Wyszukiwarka recenzji

Studio JG

Komentarze

Mx0

  • Dodaj komentarz
  • Recenzja anime
  • Avatar
    M
    Tablis 29.09.2011 21:23
    Bez przesady z pochwałami: 7/10
    To prawda, że bohater z uwagi na okoliczności używa w Mx0 ośrodkowego układu nerwowego częściej niż zazwyczaj w shounenach, ale to nie czyni tej pozycji tak wybitną jak możnaby wywnioskować z większości opinii.

    Podstawowym problemem jest fabuła skacząca od jednego egzaminu z magii lub incydentu w szkole (od egzaminu słabo odróżnialnego). Taiga musi wykombinować, jak z sytuacji wybrnąć, co mu się udaje, po czym następuje kolejny zbliżony incydent. Przez dobre 2 tomy maglowane są międzyklasowe zawody! Manga dla której największym wyzwaniem dla bohatera są (ubarwione) egzaminy w szkole? Tylko japończycy to potrafią. Nie mówię, że mnie to odrzuciło, ale na pewno nie wywołało entuzjazmu.

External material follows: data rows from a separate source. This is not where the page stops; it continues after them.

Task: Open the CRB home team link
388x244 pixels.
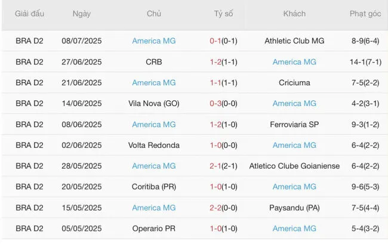Action: tap(153, 62)
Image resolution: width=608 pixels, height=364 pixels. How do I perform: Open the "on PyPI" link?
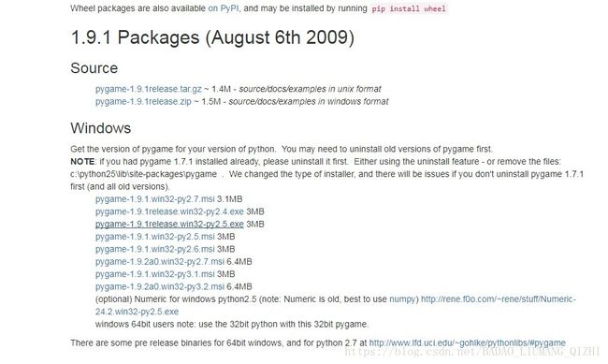tap(224, 8)
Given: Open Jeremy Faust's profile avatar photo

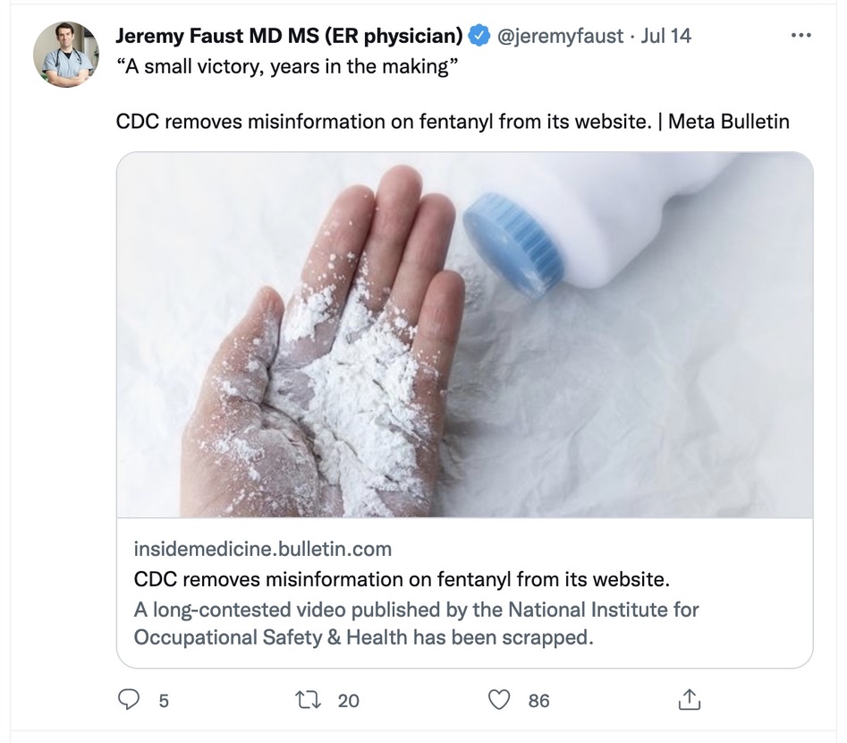Looking at the screenshot, I should click(66, 55).
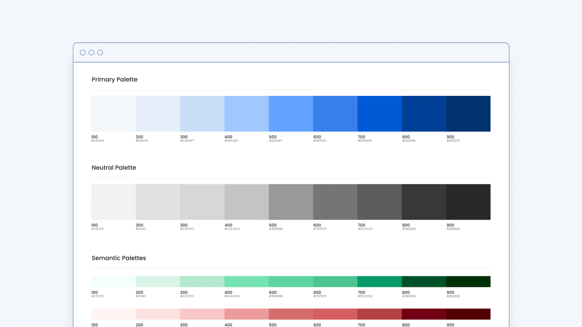Click the third window control circle
Image resolution: width=582 pixels, height=327 pixels.
(x=100, y=52)
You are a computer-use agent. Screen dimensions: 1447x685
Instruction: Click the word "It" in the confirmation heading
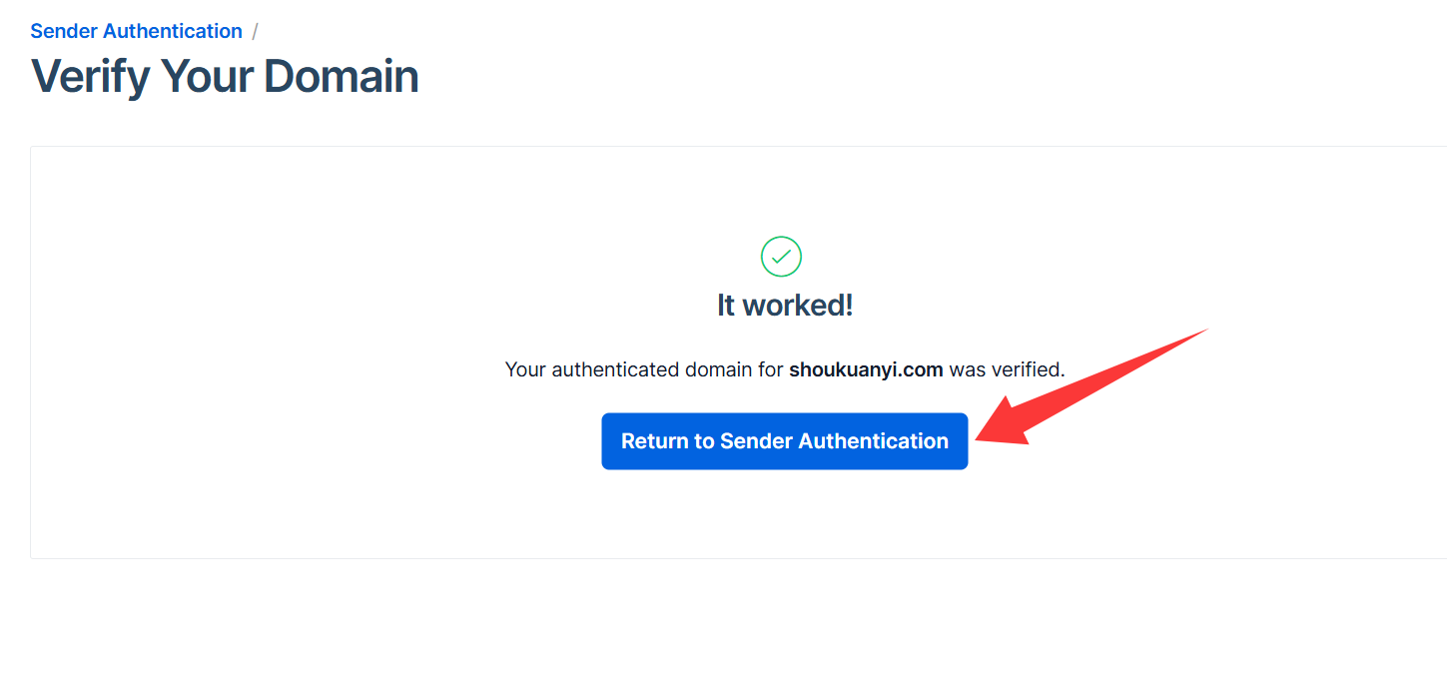click(726, 306)
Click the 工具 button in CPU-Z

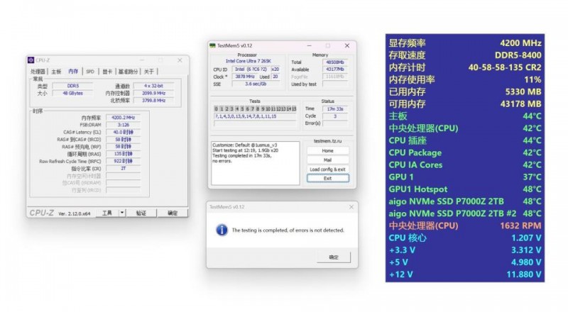pyautogui.click(x=107, y=212)
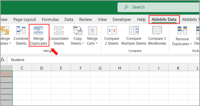Image resolution: width=200 pixels, height=106 pixels.
Task: Click the Search box in title bar
Action: pos(158,7)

    Dużo można ugrać na bohaterach. Sympatyczni, rzeczywiście nie zachowują się jak idioci, co im się chwali, ale ciągle płascy. Wszystko od razu na wierzchu, wszelkie konflikty jak na patelni. Spojrzeń z kilku stron, stopniowego pogłębiania charakteru tutaj nie uświadczymy.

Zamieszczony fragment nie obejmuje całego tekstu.